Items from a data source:
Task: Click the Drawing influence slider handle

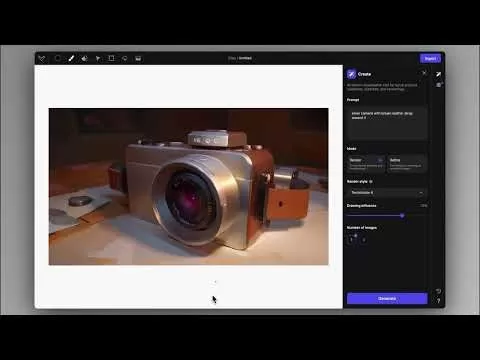Action: tap(402, 216)
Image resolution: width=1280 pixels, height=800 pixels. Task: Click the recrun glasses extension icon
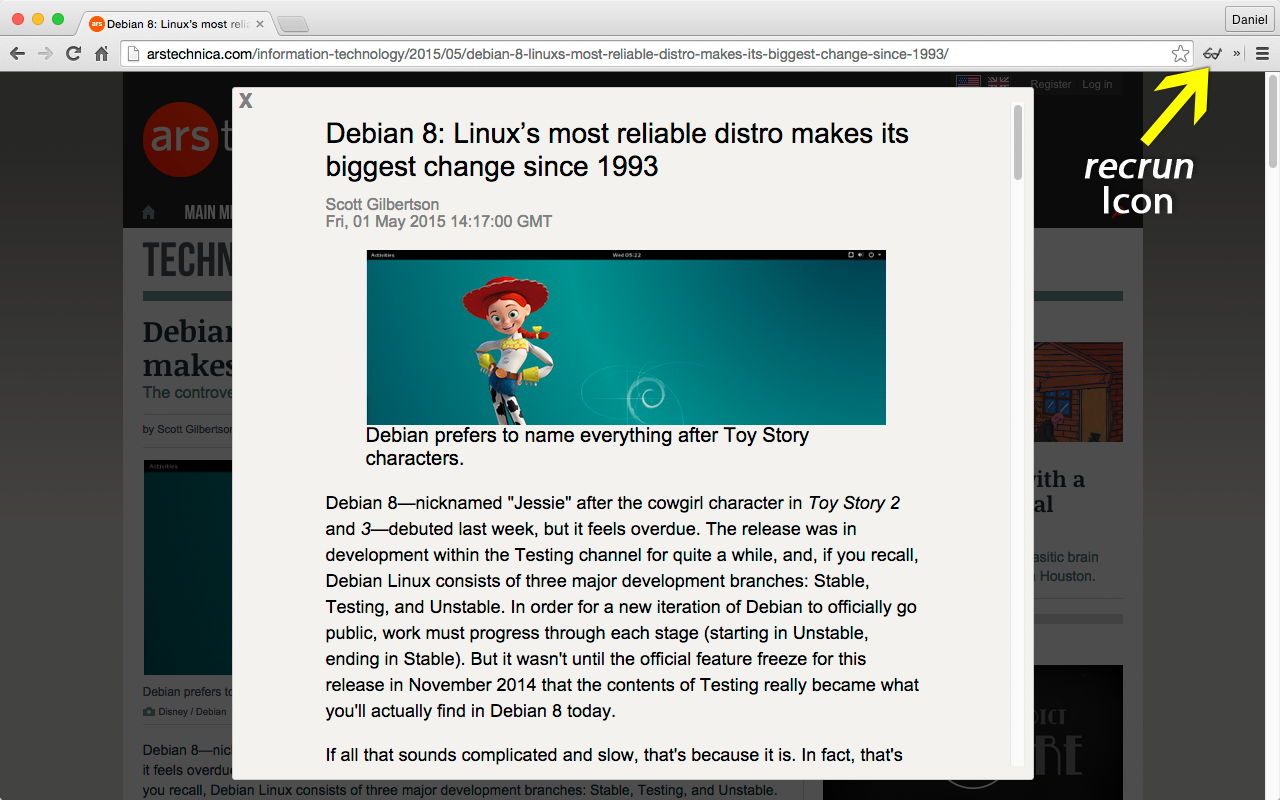point(1212,54)
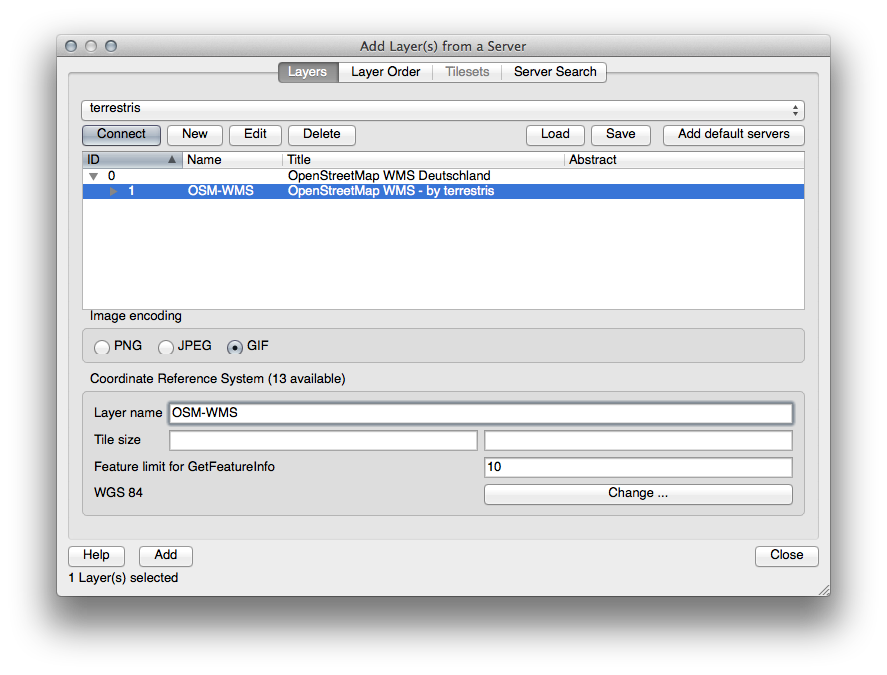887x675 pixels.
Task: Edit the selected server connection
Action: tap(255, 134)
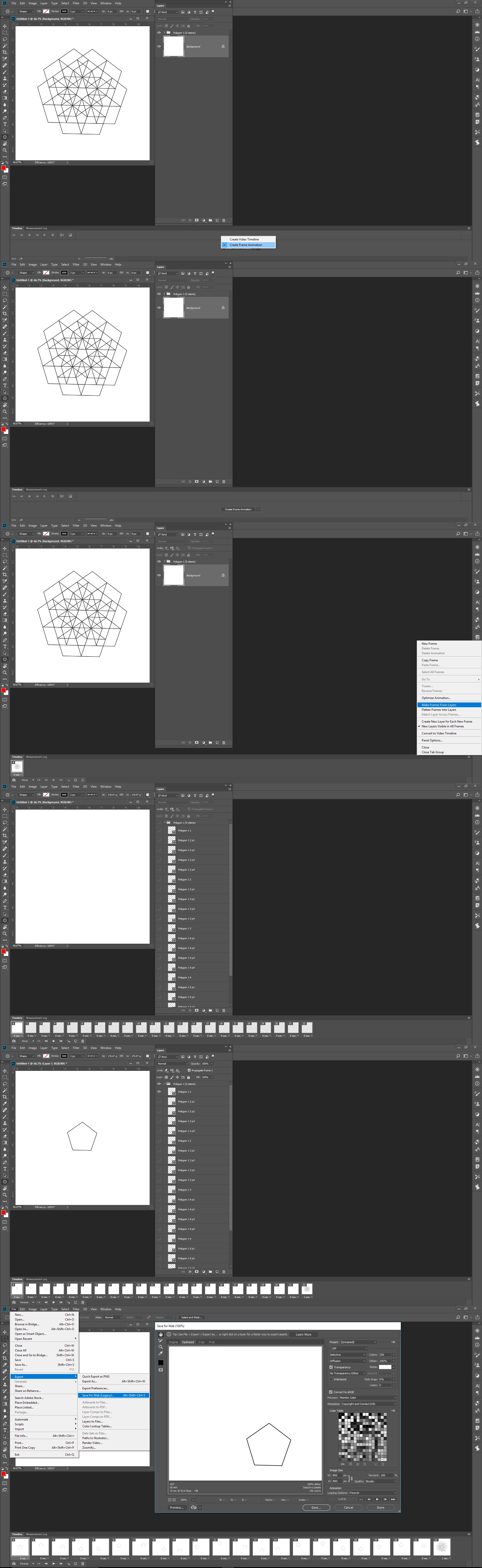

— Problem description —
Show each line above that contains the word "Task".

— Written solution —
Task: Click the Drawing influence slider handle
Image resolution: width=1280 pixels, height=800 pixels. Task: Click the recrun glasses extension icon
Task: Edit the selected server connection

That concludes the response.